Laura : Je n’en sais rien. Mais on a dit que tout le service, c’est le médecin du travail qui m’a alerté, me convoquant en me disant : madame, on dit de vous, dans tout le service que vous avez le sida”. C’est arrivé aux oreilles du médecin du travail qui m’a convoqué pour m’avertir de ce problème, ce qu’on disait sur moi.

Sandra : Et c’est là que tu as compris que tu te faisais harceler ou pas ? Ou à cause de ça je veux dire…

Laura : J’ai compris pourquoi j’étais harcelé. Oui !

Sandra : Donc le médecin du travail t’a soutenue dans…

Laura : Oui, elle m’a soutenue. Il y a eu des mails qu’elle a gardés concernant ma santé, il y a des choses qui n’auraient jamais dû être. C’est le médecin du travail qui m’a défendu beaucoup, mais à mort quoi, épaulée, soutenue.

Sandra : Et après, quelle porte tu as tapée pour te défendre ? Parce que là je vois que tu m’as apporté une lettre que tu as écrite au Maire…

Laura : J’ai rencontré le syndicat auquel j’étais inscrite depuis quelques années effectivement. Donc le syndicat ont été hyper choqués. Au départ ils n’ont pas voulu me croire, ça paraissait tellement incroyable quand je leur ai raconté l’affichage de poster sur mon lieu de travail…

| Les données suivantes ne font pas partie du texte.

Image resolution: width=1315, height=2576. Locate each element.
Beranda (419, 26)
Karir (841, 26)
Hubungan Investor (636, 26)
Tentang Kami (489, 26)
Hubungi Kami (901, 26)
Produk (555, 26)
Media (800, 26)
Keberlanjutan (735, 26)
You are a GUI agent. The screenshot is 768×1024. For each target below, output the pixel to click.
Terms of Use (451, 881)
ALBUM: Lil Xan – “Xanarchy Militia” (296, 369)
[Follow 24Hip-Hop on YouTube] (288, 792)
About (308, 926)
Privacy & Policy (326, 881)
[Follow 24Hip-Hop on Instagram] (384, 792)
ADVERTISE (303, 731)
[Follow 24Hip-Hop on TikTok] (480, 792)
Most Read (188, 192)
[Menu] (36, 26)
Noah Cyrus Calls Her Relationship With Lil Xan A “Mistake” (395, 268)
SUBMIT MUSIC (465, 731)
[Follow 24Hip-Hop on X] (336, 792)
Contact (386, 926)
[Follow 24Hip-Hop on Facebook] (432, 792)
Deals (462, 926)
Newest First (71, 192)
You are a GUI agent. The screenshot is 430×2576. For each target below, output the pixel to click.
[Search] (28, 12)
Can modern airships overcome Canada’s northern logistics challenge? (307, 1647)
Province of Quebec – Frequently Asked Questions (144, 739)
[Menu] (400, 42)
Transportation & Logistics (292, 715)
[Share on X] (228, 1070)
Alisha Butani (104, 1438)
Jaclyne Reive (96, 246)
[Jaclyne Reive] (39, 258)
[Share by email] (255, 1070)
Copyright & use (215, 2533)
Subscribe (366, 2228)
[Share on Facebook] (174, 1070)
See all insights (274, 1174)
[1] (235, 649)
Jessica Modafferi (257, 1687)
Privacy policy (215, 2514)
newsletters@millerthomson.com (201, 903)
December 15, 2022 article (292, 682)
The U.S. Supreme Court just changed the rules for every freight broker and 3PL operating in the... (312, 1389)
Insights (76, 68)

Sandra : De poster sur le VIH ?

Laura : Sur le VIH, disant, il y avait une photo d’un jeune homme et puis en tout petit il y avait écrit bravo, vous êtes enfin la première personne a osé s’approcher d’un séropositif. Donc si tu veux, c’était sur une campagne pour le sida mais, ça pouvait être pris à double tranchant. Et puis comme hasard, c’était placardé à l’intérieur de mes….

Sandra : Pour que tu le voies.

Laura : Personne d’autre ne pouvait le voir. C’était vraiment, j’ouvrais et puis bon, j’avais tout, voilà quoi.

Sandra : C’était ton placard.

Laura : C’était mon placard. Mon placard de ménage où j’entrepose, parce que maintenant j’ai dû effectivement opter pour autre chose. Ils ont eu du mal à me croire effectivement. Et puis quand ils ont vu quand même, ils ont fini par regarder qui j’étais, bon, il n’y avait jamais aucun problème. Mais c’est tellement incroyable que je me dis mais comment un être humain peut-il encore en arriver là. Ce qui m’a fait réagir aussi c’est dernièrement, ma fille est venue me voir en larmes, ma fille a 20 ans et elle s’est fait arrêter dans la rue par quelqu’un qui travaille avec moi et qui a demandé de mes nouvelles en disant : “avec ce qu’elle a”. Et ils n’ont rien dit d’autre. Elle est arrivée en larmes à la maison, elle me dit : “maman qu’est-ce que tu as ? Tu vas mourir ?”

Sandra : Ah oui parce qu’elle ne savait pas ?

Laura : Bien sûr que non. Je n’ai pas voulu les perturber avec ça. Je n’ai pas voulu…

Sandra : Et du coup, tu leur as dit ?

Laura : Non. Je ne me sens pas le droit de les perturber…

Sandra : Tu penses que ce sera trop lourd pour eux ?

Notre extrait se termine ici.